Stored data:
========================

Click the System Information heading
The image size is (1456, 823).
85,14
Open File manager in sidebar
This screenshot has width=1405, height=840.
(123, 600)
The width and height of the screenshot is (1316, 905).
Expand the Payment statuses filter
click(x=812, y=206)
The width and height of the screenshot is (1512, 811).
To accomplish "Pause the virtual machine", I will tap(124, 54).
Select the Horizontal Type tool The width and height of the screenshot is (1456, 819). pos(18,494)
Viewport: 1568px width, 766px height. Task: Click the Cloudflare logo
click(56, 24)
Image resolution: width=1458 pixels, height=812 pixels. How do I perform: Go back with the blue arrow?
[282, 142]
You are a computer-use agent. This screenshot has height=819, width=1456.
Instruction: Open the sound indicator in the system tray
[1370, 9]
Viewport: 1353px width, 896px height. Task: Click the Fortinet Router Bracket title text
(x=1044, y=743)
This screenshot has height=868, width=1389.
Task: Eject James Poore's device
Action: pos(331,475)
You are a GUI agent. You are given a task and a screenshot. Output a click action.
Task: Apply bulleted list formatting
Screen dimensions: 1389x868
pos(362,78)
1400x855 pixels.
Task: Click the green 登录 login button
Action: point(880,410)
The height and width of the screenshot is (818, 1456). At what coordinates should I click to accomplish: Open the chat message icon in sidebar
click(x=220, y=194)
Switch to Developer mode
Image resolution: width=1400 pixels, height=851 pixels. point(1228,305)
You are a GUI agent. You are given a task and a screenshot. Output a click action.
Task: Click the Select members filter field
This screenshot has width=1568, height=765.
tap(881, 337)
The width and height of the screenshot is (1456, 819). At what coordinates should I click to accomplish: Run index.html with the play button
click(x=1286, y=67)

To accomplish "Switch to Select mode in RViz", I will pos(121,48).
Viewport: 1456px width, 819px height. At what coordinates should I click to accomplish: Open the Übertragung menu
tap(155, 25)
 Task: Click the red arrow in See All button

========================

- [About this task] Among the lines of the data, which ones contain the word "Select"? Show them.

- [Answer section]
Select the Horizontal Type tool The width and height of the screenshot is (1456, 819). pos(18,494)
Task: Click the Select members filter field
To accomplish "Switch to Select mode in RViz", I will pos(121,48).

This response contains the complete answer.